Render every entry verbatim.

***** Provided information

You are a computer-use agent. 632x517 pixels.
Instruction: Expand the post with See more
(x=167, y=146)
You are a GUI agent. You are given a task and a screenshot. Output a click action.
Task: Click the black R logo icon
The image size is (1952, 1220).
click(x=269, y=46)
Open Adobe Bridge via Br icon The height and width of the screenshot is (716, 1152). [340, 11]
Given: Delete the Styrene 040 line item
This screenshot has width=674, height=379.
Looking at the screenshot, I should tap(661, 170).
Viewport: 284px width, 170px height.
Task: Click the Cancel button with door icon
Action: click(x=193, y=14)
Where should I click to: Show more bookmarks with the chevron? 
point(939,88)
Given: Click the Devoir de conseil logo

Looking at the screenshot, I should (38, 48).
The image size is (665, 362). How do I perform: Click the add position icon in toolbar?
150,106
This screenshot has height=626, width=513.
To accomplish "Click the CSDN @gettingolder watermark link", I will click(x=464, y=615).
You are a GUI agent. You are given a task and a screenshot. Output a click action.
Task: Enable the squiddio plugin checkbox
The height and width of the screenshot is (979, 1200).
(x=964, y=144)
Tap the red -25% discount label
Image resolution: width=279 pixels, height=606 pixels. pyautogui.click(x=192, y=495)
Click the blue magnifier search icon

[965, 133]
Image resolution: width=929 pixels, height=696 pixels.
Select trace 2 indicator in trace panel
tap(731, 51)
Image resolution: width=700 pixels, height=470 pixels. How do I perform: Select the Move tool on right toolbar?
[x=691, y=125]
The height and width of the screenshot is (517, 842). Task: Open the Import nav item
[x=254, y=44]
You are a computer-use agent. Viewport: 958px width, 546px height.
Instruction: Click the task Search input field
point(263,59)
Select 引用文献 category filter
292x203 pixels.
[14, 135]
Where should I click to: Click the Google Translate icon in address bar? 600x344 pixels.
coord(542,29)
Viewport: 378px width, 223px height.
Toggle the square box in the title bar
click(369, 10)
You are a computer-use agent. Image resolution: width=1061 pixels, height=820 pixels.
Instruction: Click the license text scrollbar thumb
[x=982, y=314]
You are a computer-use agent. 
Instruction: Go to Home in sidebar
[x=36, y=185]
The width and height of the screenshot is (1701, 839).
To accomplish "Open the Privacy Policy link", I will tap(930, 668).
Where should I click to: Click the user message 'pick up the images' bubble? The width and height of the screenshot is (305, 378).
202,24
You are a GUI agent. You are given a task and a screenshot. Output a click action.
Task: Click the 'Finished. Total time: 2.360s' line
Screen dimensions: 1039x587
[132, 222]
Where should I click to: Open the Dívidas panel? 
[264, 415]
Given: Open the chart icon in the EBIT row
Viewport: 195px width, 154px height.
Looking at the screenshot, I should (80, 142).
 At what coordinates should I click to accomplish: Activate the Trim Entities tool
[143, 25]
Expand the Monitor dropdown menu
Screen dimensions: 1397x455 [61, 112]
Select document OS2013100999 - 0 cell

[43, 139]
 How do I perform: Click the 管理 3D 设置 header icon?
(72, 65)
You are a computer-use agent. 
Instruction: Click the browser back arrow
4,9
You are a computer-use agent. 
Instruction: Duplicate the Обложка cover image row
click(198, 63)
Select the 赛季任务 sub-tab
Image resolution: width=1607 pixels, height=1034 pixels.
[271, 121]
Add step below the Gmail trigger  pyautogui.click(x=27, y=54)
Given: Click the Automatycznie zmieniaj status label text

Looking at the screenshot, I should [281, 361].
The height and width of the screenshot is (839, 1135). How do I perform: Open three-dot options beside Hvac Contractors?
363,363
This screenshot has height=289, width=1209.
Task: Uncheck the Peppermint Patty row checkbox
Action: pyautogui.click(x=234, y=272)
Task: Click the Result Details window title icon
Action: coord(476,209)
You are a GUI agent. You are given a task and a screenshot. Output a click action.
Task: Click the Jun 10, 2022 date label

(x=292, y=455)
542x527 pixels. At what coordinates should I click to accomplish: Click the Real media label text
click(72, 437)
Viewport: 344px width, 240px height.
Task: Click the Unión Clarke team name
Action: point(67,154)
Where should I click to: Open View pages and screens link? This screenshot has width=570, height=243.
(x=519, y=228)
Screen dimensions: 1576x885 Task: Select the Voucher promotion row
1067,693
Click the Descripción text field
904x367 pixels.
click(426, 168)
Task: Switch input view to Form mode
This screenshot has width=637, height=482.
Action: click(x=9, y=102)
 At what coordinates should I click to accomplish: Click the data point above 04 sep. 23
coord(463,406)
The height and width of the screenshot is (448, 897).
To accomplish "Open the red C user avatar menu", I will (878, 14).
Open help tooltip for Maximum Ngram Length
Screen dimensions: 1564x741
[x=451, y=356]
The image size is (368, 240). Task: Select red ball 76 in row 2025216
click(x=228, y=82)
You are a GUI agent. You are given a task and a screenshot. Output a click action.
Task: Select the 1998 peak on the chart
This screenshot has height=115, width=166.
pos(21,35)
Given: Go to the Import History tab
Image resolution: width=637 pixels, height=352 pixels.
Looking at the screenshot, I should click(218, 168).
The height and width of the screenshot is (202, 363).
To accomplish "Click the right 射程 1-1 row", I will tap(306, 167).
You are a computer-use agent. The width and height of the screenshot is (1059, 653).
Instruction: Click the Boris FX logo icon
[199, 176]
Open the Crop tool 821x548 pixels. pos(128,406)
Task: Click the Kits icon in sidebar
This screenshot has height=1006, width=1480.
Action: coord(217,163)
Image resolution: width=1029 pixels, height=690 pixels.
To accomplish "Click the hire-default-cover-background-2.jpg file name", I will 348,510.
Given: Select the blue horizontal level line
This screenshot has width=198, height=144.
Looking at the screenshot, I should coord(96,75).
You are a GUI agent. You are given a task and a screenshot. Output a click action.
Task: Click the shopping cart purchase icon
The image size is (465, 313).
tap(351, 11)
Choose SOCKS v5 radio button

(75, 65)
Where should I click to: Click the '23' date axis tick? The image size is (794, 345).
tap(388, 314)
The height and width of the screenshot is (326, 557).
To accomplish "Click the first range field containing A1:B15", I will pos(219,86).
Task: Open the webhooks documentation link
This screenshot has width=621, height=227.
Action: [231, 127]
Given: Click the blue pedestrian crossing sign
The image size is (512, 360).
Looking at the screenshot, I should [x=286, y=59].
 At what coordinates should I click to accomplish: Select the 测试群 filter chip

**********

● **Task response**:
You are a computer-use agent. 632x517 pixels.
Instruction: Expand the post with See more
(x=167, y=146)
You are a GUI agent. You are given a task and a screenshot. Output a click action.
Task: Click the black R logo icon
The image size is (1952, 1220).
click(x=269, y=46)
Open Adobe Bridge via Br icon The height and width of the screenshot is (716, 1152). [340, 11]
Given: Delete the Styrene 040 line item
This screenshot has width=674, height=379.
Looking at the screenshot, I should tap(661, 170).
Viewport: 284px width, 170px height.
Task: Click the Cancel button with door icon
Action: click(x=193, y=14)
Where should I click to: Show more bookmarks with the chevron? 
point(939,88)
Given: Click the Devoir de conseil logo

Looking at the screenshot, I should (38, 48).
The image size is (665, 362). How do I perform: Click the add position icon in toolbar?
150,106
This screenshot has height=626, width=513.
To accomplish "Click the CSDN @gettingolder watermark link", I will click(x=464, y=615).
You are a GUI agent. You are given a task and a screenshot. Output a click action.
Task: Enable the squiddio plugin checkbox
The height and width of the screenshot is (979, 1200).
(x=964, y=144)
Tap the red -25% discount label
Image resolution: width=279 pixels, height=606 pixels. pyautogui.click(x=192, y=495)
Click the blue magnifier search icon

[965, 133]
Image resolution: width=929 pixels, height=696 pixels.
Select trace 2 indicator in trace panel
tap(731, 51)
Image resolution: width=700 pixels, height=470 pixels. How do I perform: Select the Move tool on right toolbar?
[x=691, y=125]
The height and width of the screenshot is (517, 842). Task: Open the Import nav item
[x=254, y=44]
You are a computer-use agent. Viewport: 958px width, 546px height.
Instruction: Click the task Search input field
point(263,59)
Select 引用文献 category filter
292x203 pixels.
[14, 135]
Where should I click to: Click the Google Translate icon in address bar? 600x344 pixels.
coord(542,29)
Viewport: 378px width, 223px height.
Toggle the square box in the title bar
click(369, 10)
You are a computer-use agent. Image resolution: width=1061 pixels, height=820 pixels.
Instruction: Click the license text scrollbar thumb
[x=982, y=314]
You are a computer-use agent. 
Instruction: Go to Home in sidebar
[x=36, y=185]
The width and height of the screenshot is (1701, 839).
To accomplish "Open the Privacy Policy link", I will tap(930, 668).
Where should I click to: Click the user message 'pick up the images' bubble? The width and height of the screenshot is (305, 378).
202,24
You are a GUI agent. You are given a task and a screenshot. Output a click action.
Task: Click the 'Finished. Total time: 2.360s' line
Screen dimensions: 1039x587
[132, 222]
Where should I click to: Open the Dívidas panel? 
[264, 415]
Given: Open the chart icon in the EBIT row
Viewport: 195px width, 154px height.
Looking at the screenshot, I should (80, 142).
 At what coordinates should I click to accomplish: Activate the Trim Entities tool
[143, 25]
Expand the Monitor dropdown menu
Screen dimensions: 1397x455 [61, 112]
Select document OS2013100999 - 0 cell

[43, 139]
 How do I perform: Click the 管理 3D 设置 header icon?
(72, 65)
You are a computer-use agent. 
Instruction: Click the browser back arrow
4,9
You are a computer-use agent. 
Instruction: Duplicate the Обложка cover image row
click(198, 63)
Select the 赛季任务 sub-tab
Image resolution: width=1607 pixels, height=1034 pixels.
[271, 121]
Add step below the Gmail trigger  pyautogui.click(x=27, y=54)
Given: Click the Automatycznie zmieniaj status label text

Looking at the screenshot, I should [281, 361].
The height and width of the screenshot is (839, 1135). How do I perform: Open three-dot options beside Hvac Contractors?
363,363
This screenshot has height=289, width=1209.
Task: Uncheck the Peppermint Patty row checkbox
Action: pyautogui.click(x=234, y=272)
Task: Click the Result Details window title icon
Action: coord(476,209)
You are a GUI agent. You are given a task and a screenshot. Output a click action.
Task: Click the Jun 10, 2022 date label

(x=292, y=455)
542x527 pixels. At what coordinates should I click to accomplish: Click the Real media label text
click(72, 437)
Viewport: 344px width, 240px height.
Task: Click the Unión Clarke team name
Action: point(67,154)
Where should I click to: Open View pages and screens link? This screenshot has width=570, height=243.
(x=519, y=228)
Screen dimensions: 1576x885 Task: Select the Voucher promotion row
1067,693
Click the Descripción text field
904x367 pixels.
click(426, 168)
Task: Switch input view to Form mode
This screenshot has width=637, height=482.
Action: click(x=9, y=102)
 At what coordinates should I click to accomplish: Click the data point above 04 sep. 23
coord(463,406)
The height and width of the screenshot is (448, 897).
To accomplish "Open the red C user avatar menu", I will (878, 14).
Open help tooltip for Maximum Ngram Length
Screen dimensions: 1564x741
[x=451, y=356]
The image size is (368, 240). Task: Select red ball 76 in row 2025216
click(x=228, y=82)
You are a GUI agent. You are given a task and a screenshot. Output a click action.
Task: Select the 1998 peak on the chart
This screenshot has height=115, width=166.
pos(21,35)
Given: Go to the Import History tab
Image resolution: width=637 pixels, height=352 pixels.
Looking at the screenshot, I should click(218, 168).
The height and width of the screenshot is (202, 363).
To accomplish "Click the right 射程 1-1 row", I will tap(306, 167).
You are a computer-use agent. The width and height of the screenshot is (1059, 653).
Instruction: Click the Boris FX logo icon
[199, 176]
Open the Crop tool 821x548 pixels. pos(128,406)
Task: Click the Kits icon in sidebar
This screenshot has height=1006, width=1480.
Action: coord(217,163)
Image resolution: width=1029 pixels, height=690 pixels.
To accomplish "Click the hire-default-cover-background-2.jpg file name", I will 348,510.
Given: Select the blue horizontal level line
This screenshot has width=198, height=144.
Looking at the screenshot, I should coord(96,75).
You are a GUI agent. You are given a task and a screenshot. Output a click action.
Task: Click the shopping cart purchase icon
The image size is (465, 313).
tap(351, 11)
Choose SOCKS v5 radio button

(75, 65)
Where should I click to: Click the '23' date axis tick? The image size is (794, 345).
tap(388, 314)
The height and width of the screenshot is (326, 557).
To accomplish "Click the first range field containing A1:B15", I will pos(219,86).
Task: Open the webhooks documentation link
This screenshot has width=621, height=227.
Action: [231, 127]
Given: Click the blue pedestrian crossing sign
The image size is (512, 360).
Looking at the screenshot, I should [x=286, y=59].
 At what coordinates should I click to accomplish: Select the 测试群 filter chip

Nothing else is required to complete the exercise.